Sure the prime minister can make the odd news headlines in Parliament by sticking his tongue out at the Opposition or by elbowing an MP in the chest, but for the most part the House of Commons just doesn’t suit his hip and trendy style.
This is why the summer will be so good for the Liberals; the House of Commons will be in recess, meaning Trudeau will be totally free to be Trudeau.
In other words, he won’t have to worry about mundane Parliamentary tasks, such as you know governing the country, and will be able to fully focus all his talents on doing what he does best: posing for photo ops.
Indeed, I suspect over the next few months we’ll be bombarded with a never-ending stream of eye-catching Trudeau images; maybe he’ll be juggling babies at a British Columbia barbecue or gliding along Toronto’s Yonge Street on a skateboard or practicing yoga at Peggy’s Cove.
His options are as unlimited as a child’s (or as a PR flack’s) imagination.
And keep in mind, the summer is jam packed with events overflowing with visual possibilities.
Canada Day, Gay Pride Parades, beach volleyball tournaments – all of them offer a rich backdrop for prime ministerial photo op extravaganzas.
What I’m trying to say here is that summer time equals Trudeau time.
His presence will likely dominate the media, garnering him all sorts of positive, “feel good” coverage.

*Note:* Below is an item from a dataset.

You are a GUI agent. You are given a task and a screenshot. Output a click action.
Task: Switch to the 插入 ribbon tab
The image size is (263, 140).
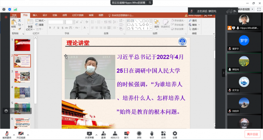point(35,15)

Yes certainly, the other parties will try to grab their share of media attention but this is where the weaknesses of the Conservatives and NDP come into play.
For instance, the Conservative Party’s interim leader, Rona Ambrose, is a well-respected, thoughtful and experienced parliamentarian.
Or to put it another way, she’s boring.
Then there’s NDP interim (aka “lame duck”) leader Thomas Mulcair, who even at the best of times was known as “Angry Tom.”
Now, after having been unceremoniously and publically rejected by his own party at the last NDP convention, a better nickname for Mulcair might be “Bitter and Angry Tom.”
My point is neither Ambrose nor Mulcair is exactly a photo op magnet.
What’s more, I don’t expect the NDP and Conservatives will make publicizing their “stop-gap” leaders much of a priority this summer.
In fact, both parties will likely spend more time looking inward, mobilizing and energizing their own supporters for impending leadership campaigns.
So Trudeau, almost by default, will basically have the summer field all to himself.
The best Conservatives and New Democrats can hope for is that their political situation will start getting sunnier when our weather starts getting gloomier.